Judge Chuang, citing Supreme Court precedent, framed the critical issue this way: “The question, however, is not simply whether the Government has identified a secular purpose for the travel band.  If the stated secular purpose is secondary to the religious purpose, the Establishment Clause would be violated.”  Here the Government’s argument that the case is only about a “facially legitimate and bona fide reason” for the Executive Branch action is rejected   The judge concludes that “in this highly unique case, the record provides strong indication that the national security purpose is not the primary purpose for the travel ban.”

Where Do We Go From Here?  To the Fourth Circuit.

The Government has now picked its battleground.   Late on Friday, March 17, 2017, the Government noticed its appeal of the Maryland District Court ruling to the Fourth Circuit.  While Judge Brinkema’s ruling will not formally reach the Fourth Circuit, her reasoning will be examined on appeal when the Circuit Court reviews Judge Chuang’s decision.

Under the current Briefing Order, the Government’s Opening Brief will be due on April 26, 2017 in the Fourth Circuit.  Unlike in last month’s Ninth Circuit consideration in the Washington case where the Government sought emergency review of the TRO, the Government is not seeking an emergency review of the Maryland District Court’s preliminary injunction ruling.  After the Government’s rough experience in the Ninth Circuit, it was probably an easy decision to go to Richmond rather than San Francisco.

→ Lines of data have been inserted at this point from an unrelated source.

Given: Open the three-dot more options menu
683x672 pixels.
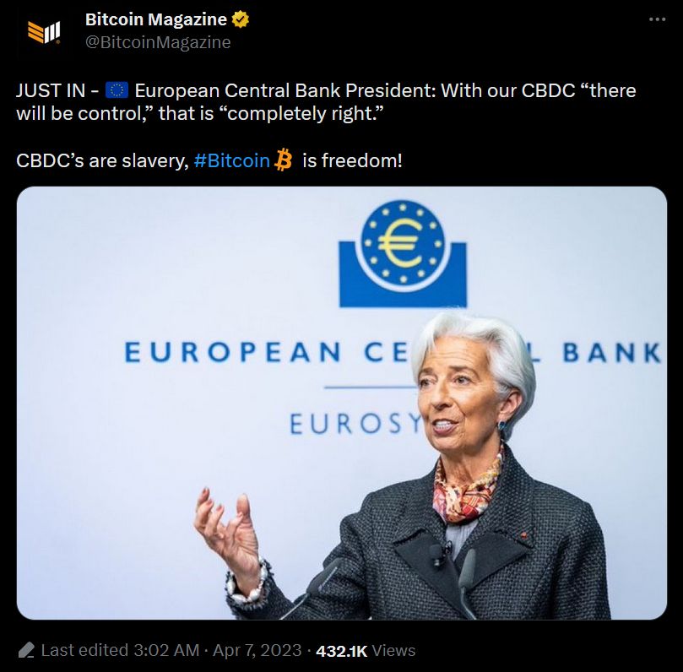Looking at the screenshot, I should tap(657, 19).
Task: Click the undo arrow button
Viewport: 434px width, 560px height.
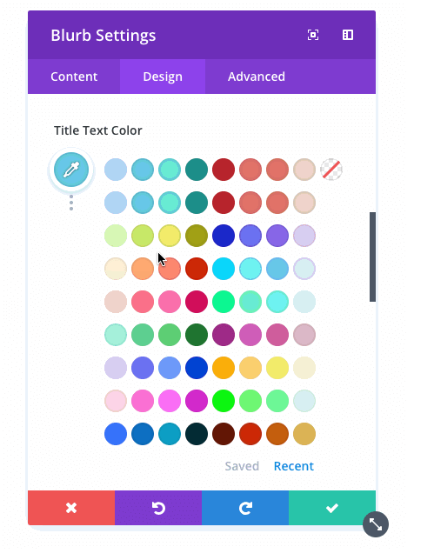Action: pos(158,508)
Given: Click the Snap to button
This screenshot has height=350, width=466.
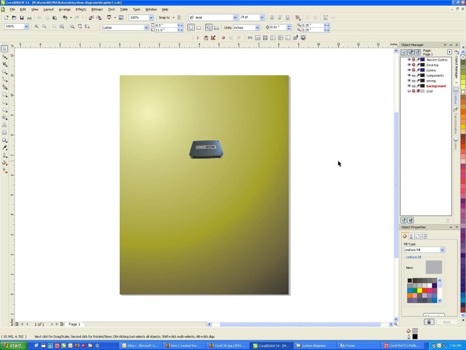Looking at the screenshot, I should coord(164,18).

The EDVA Drama Over the Immigration Executive Order Advances to the Preliminary Injunction Opinion: An Update on the Constitutional showdown in Judge Brinkema’s Court

This Blog post is the third in a series tracking the EDVA case of Aziz et al. v. Trump, the challenge to the January 27th Immigration Executive Order.  The earlier posts covered the January 28th Habeas Corpus Petition filing and the first courtroom confrontation on Friday morning, February 3, 2017, and then followed the Commonwealth of Virginia’s Motion for a Preliminary Injunction aimed at Section 3(c) of the Executive Order, with an eye on parallel proceedings in the Seattle federal court and the Ninth Circuit.

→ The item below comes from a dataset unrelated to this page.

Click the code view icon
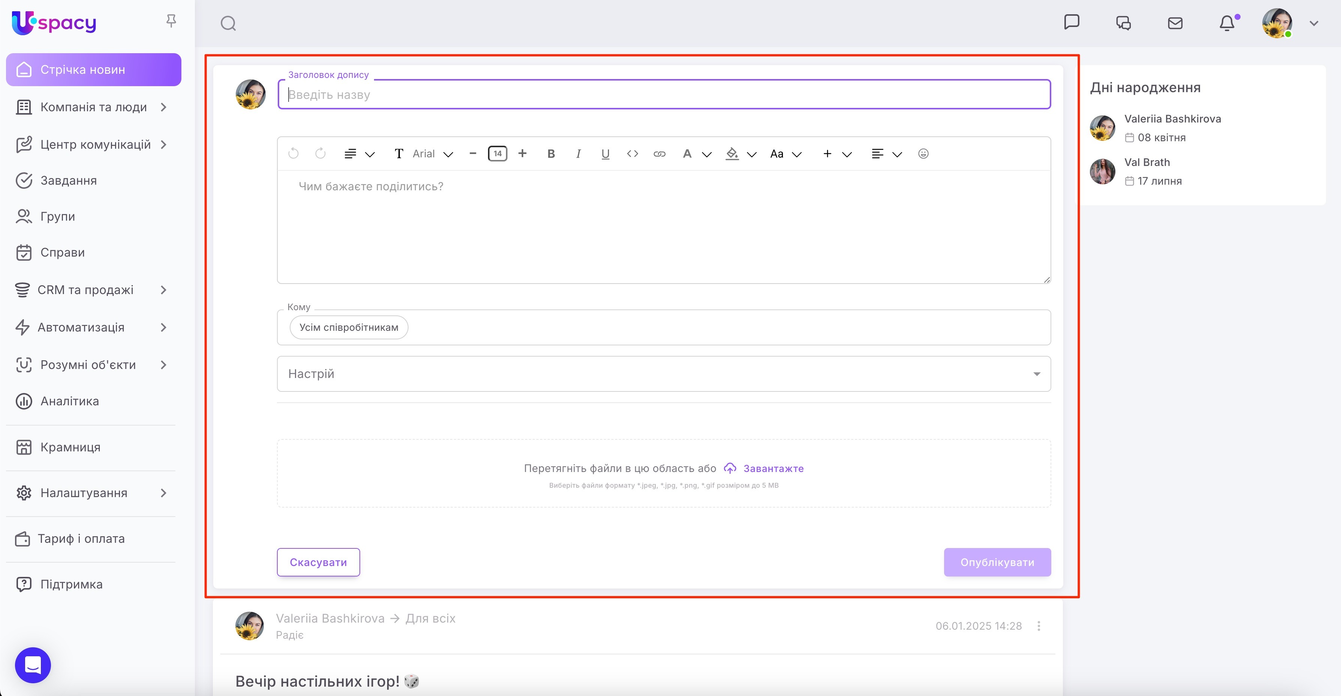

This third Blog post reports on Judge Brinkema’s February 13th Order in Case No. 1:17cv116—LMB/TCB, which grants Virginia’s Motion for Preliminary Injunction, and the judge’s accompanying Memorandum Opinion.  Consideration of the EDVa Order necessarily includes the Ninth Circuit’s February 9, 2017 Order and Opinion denying the Government’s request for an emergency stay of the February 3rd TRO issued by the Seattle federal district court.  The Seattle TRO enjoined the enforcement of Sections 3 and 5 of the Immigration Executive Order anywhere in the nation.  The Ninth Circuit left the TRO in place and returned the matter to the Seattle court for further proceedings.

Path to February 10th Hearing

Virginia’s Solicitor General, Stuart Raphael, set the battle lines in the Aziz case when he filed the Commonwealth’s February 2nd Brief in Support of the Motion for Preliminary Injunction.  Virginia proposed a fairly narrow and targeted order.  Unlike in the Seattle case where Washington and Minnesota pursued a nationwide ban on both substantive sections of the Executive Order, Virginia focused on the harm to the Commonwealth and its residents, and it challenged only Section 3(c) of the Executive Order, the section that applied to immigrants from the seven specified countries who held Green Cards or student/work visas.  Raphael knew what evidence Virginia could marshal in the short time to the preliminary injunction hearing, and he seemingly tailored the objectives to mesh with the evidence.

On February 3rd, Judge Brinkema granted Virginia’s Motion to Intervene.  Her reasoning essentially confirmed Virginia’s standing in the case.

On Wednesday, February 8, 2017, the Government filed its opposition to Virginia’s arguments.  Prior to this pleading, the Government had submitted its brief to the Ninth Circuit and had completed the appellate argument in an extraordinary telephone hearing (the circuit judges were in California, Hawaii, and Arizona, while the arguing counsel were in Seattle and D.C. – and 137,000 listeners followed the argument online).  The Government’s argument in the EDVA case tracked its position taken in the Ninth Circuit that the states did not have standing and that the federal courts have no jurisdiction to review the President’s findings and actions in the Executive Order.  The Government’s opposition went on to contest Virginia’s Due Process and Establish Clause arguments, but offered little or no evidence to support is defense.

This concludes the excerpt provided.